:: TAREFAS A REALIZAR ::
A: Indique se cada afirmação abaixo está de acordo com o texto sobre a LGPD na auditoria, respondendo sim ou não e citando literalmente as palavras do texto que decidem a questão. (i) Há registros documentados de atividades de auditoria desde o ano 4500 a.C. (ii) A terminologia "auditor" tem data de início conhecida. (iii) Os ingleses usaram o termo auditoria para rotular a tecnologia contábil da revisão.
B: Reproduza fielmente o trecho do texto sobre a LGPD na auditoria que começa em "A auditoria tem" e termina em "abrangente (1, 2).".

**** TRECHO CITADO ****

Impacto da Lei Geral de Proteção de Dados Pessoais (LGPD) na auditoria
Rodrigo Santos Buoro
Enfermeiro Auditor Sênior – Sepaco Autogestão
O mundo da saúde vive em constante transformação, exigindo adaptação, reciclagem e especialização de todos os profissionais que nele atuam. As novas tecnologias permitem atuar em situações nas quais até um tempo atrás seria inimaginável, como consulta por telemedicina, resultados de exames com acesso remoto, agendamento online, entre outros, mas como todo lado bom, necessita-se de um cuidado extra, levando em consideração que as situações elencadas demandam dados pessoais, o que pode trazer prejuízos ou constrangimento a quem eles pertencem. Prejuízos estes que não só acometem ao usuário, mas também ao que presta serviços, tendo em vista a necessidade de receber as informações corretas, para uma análise e intervenção individualizada de acordo com a necessidade. Nesse contexto, torna-se necessário verificar a importância da Lei Geral de Proteção de Dados Pessoais (LGPD) e a importância do processo de auditoria, seja ele nos tratamentos dos dados e conformidade da lei, ou na importância do fornecimento de dados para uma auditoria trabalhada em evidências.
A auditoria tem sua definição como avaliação sistemática, e existem registros de suas atividades documentados desde o ano 4500 a.C. A denominação auditor é de origem latina (auditore), significando apenas “que ou aquele que ouve; ouvinte”, tem sua origem desconhecida, sem data de início da terminologia. Por sua vez, o termo auditoria foi usado pelos ingleses para rotular a tecnologia contábil da revisão (auditing), com o significado de “fazer ou fazendo balanço”, mas que hoje tem sentido muito mais abrangente (1, 2).

**** TRECHOS DAS LINHAS ****

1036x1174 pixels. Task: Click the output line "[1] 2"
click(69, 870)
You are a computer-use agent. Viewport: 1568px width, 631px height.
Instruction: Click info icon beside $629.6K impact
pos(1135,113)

****

:: RESPOSTAS POR TAREFA ::
A:
(i) Sim: "existem registros de suas atividades documentados desde o ano 4500 a.C."
(ii) Não: "tem sua origem desconhecida, sem data de início da terminologia."
(iii) Sim: "o termo auditoria foi usado pelos ingleses para rotular a tecnologia contábil da revisão (auditing)"

B:
A auditoria tem sua definição como avaliação sistemática, e existem registros de suas atividades documentados desde o ano 4500 a.C. A denominação auditor é de origem latina (auditore), significando apenas “que ou aquele que ouve; ouvinte”, tem sua origem desconhecida, sem data de início da terminologia. Por sua vez, o termo auditoria foi usado pelos ingleses para rotular a tecnologia contábil da revisão (auditing), com o significado de “fazer ou fazendo balanço”, mas que hoje tem sentido muito mais abrangente (1, 2).